There are arguments to support both sides, Rand Schulman, WebSideStory's CMO, told ClickZ.
"On the one hand, because you control the message of paid search, you'd expect higher conversions. On the other side, because people value the 'editorial integrity' of organic, you'd expect higher conversions," he said. "Ultimately you need to do both. I think the eye-opener here is that neither side has a significant edge."
The findings match my own experience working with both kinds of search marketing. There's a credibility to organic search that sponsored search can't match; sponsored search, however, lets you get immediate results and lets you control exactly what you spend and where you appear.
Also, sponsored search self-selects for people who want to spend money:
There are many factors on both sides of the argument, which ultimately balance each other out, according to Dana Todd, executive VP of interactive agency SiteLab and president of the Search Engine Marketing Professionals Organization (SEMPO).
"Most visitors are not looking past the top three paid search ads, and the top three organic results. At that level of quality sites, you'd expect to see conversion rates that are close," she said.
In addition, organic search's higher volume of clicks, which tends to be 1.5 times higher than paid search volume, is balanced by the recognition by users that paid search ads are ads, which leads to a self-selection by users who have a commercial intent to their search, Todd said.
Bottom line: do both. But watch out for two common mistakes:
First, remember that organic search isn't a one-time effort. Too often, companies spend some time optimizing their sites, see the results, and stop. Keep monitoring your search results, because new sites are always appearing and everyone else is spending time optimizing their own sites, and if you don't stay on top of it, your results will drop off.

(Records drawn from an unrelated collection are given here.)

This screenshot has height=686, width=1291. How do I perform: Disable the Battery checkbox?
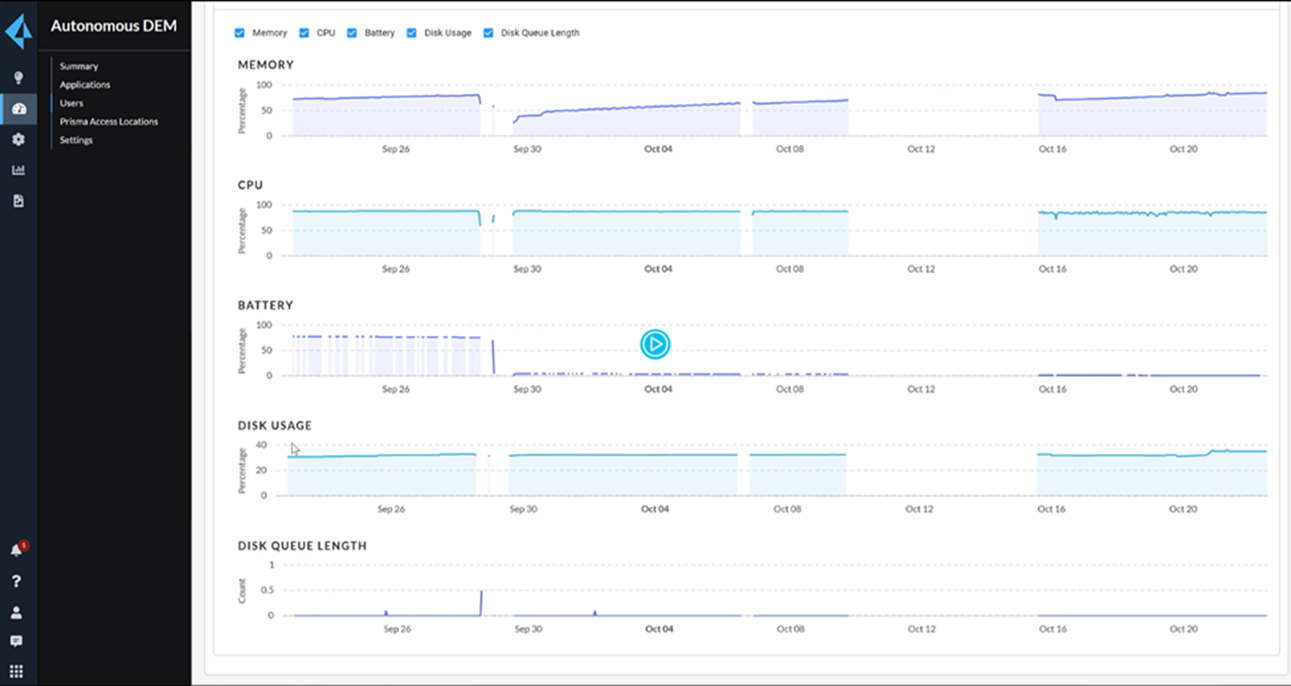pos(352,33)
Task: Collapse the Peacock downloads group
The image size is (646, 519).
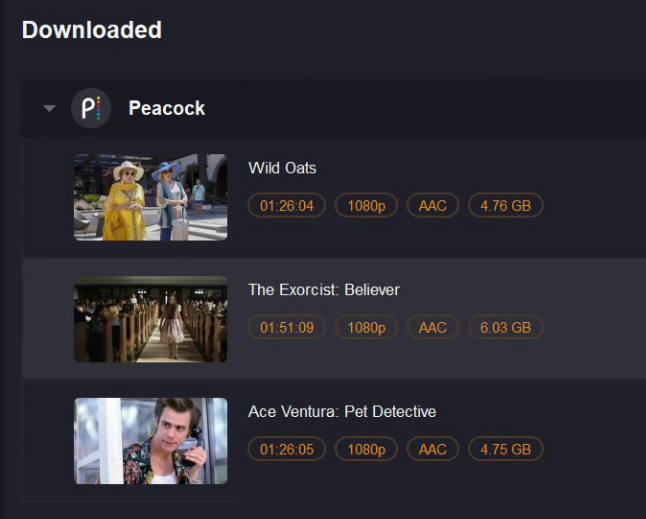Action: pyautogui.click(x=49, y=108)
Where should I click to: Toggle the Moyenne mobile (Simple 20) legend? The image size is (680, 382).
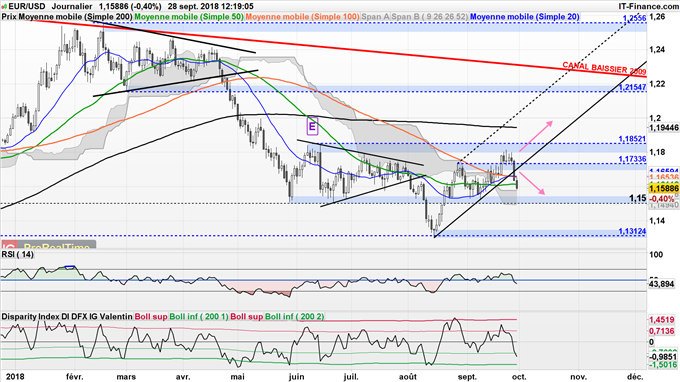(525, 16)
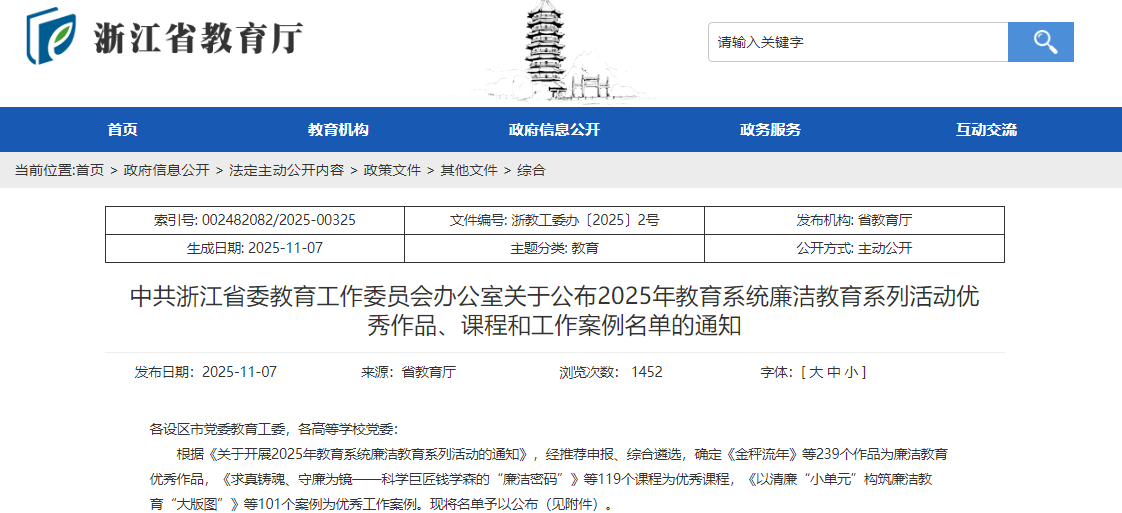Image resolution: width=1122 pixels, height=513 pixels.
Task: Set font size to 中 (medium)
Action: tap(833, 372)
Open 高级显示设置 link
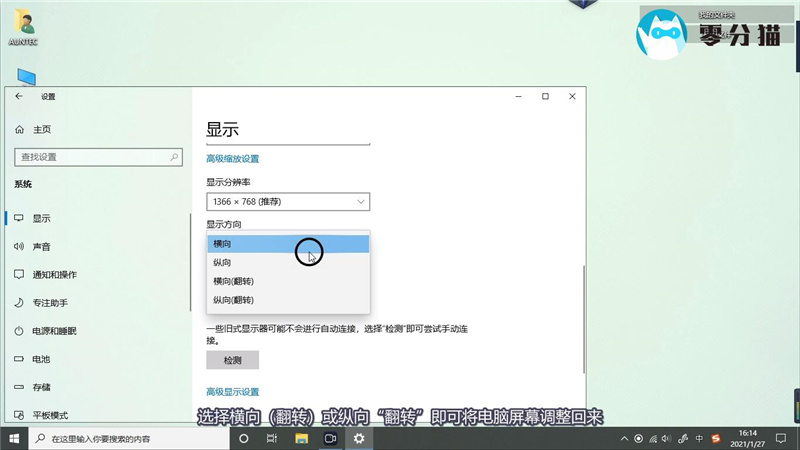This screenshot has width=800, height=450. tap(232, 392)
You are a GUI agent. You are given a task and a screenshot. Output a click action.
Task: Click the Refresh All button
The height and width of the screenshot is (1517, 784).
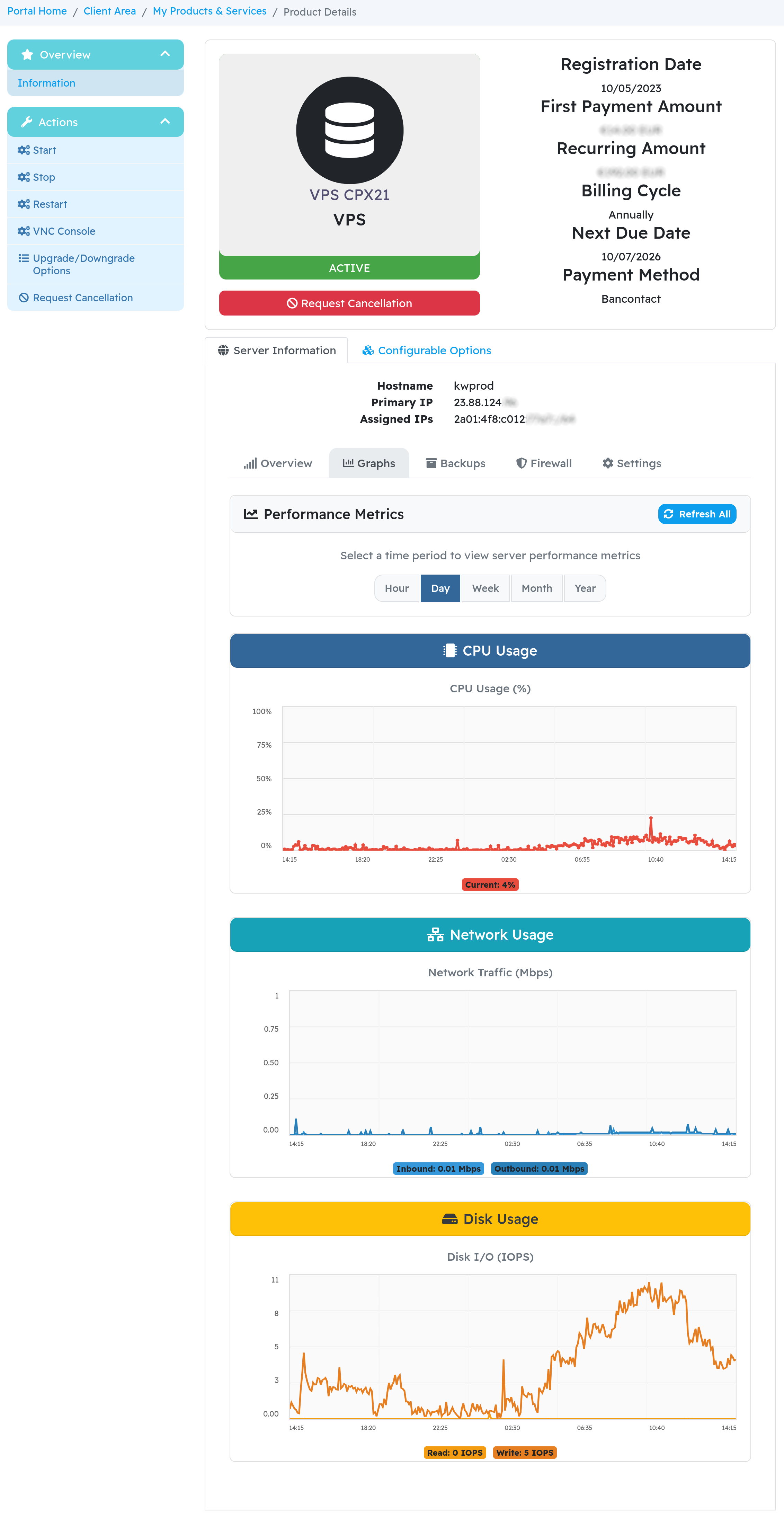click(x=697, y=514)
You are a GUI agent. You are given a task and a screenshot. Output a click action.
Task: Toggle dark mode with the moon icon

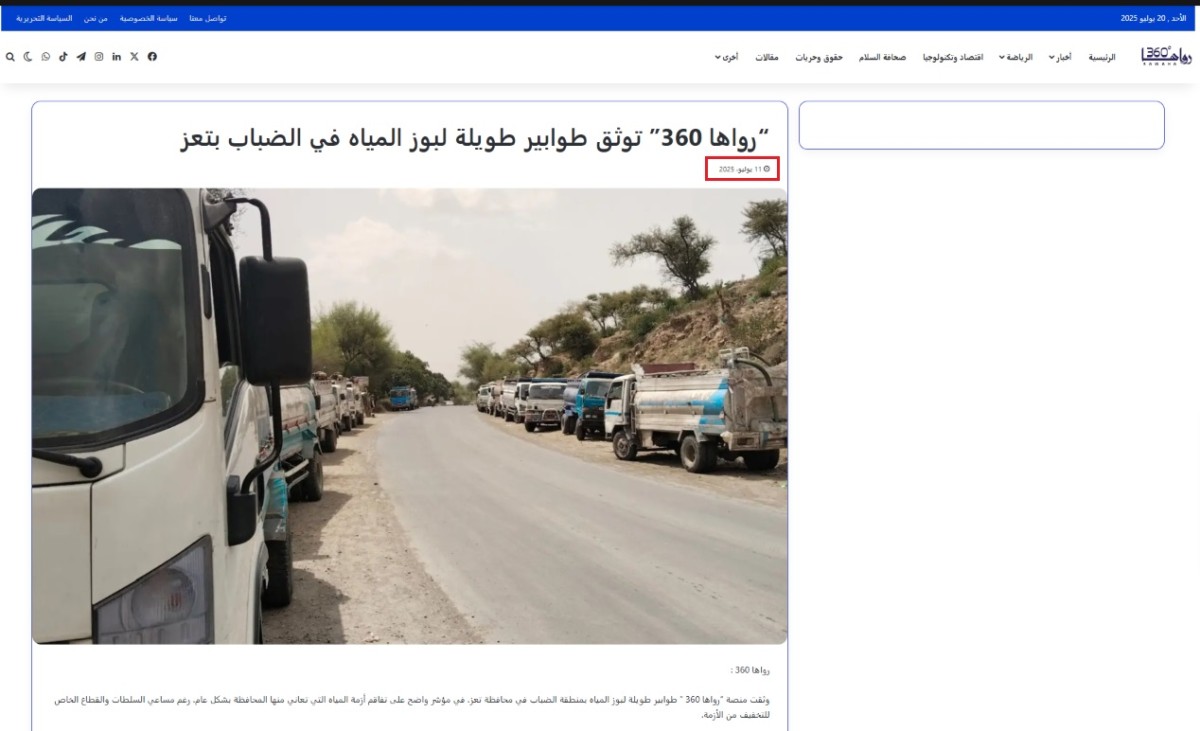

Second, make sure you (or anyone you pay to do search optimization for you) are using white hat, not black hat, techniques. There are a lot of ways to trick search engines; they'll give you some quick results, but if you're caught (and you probably will be eventually), you'll find yourself blacklisted from search engines. There are, unfortunately, a lot of consultants out there who promise great results by using these techniques; it's a risky approach and I don't recommend it.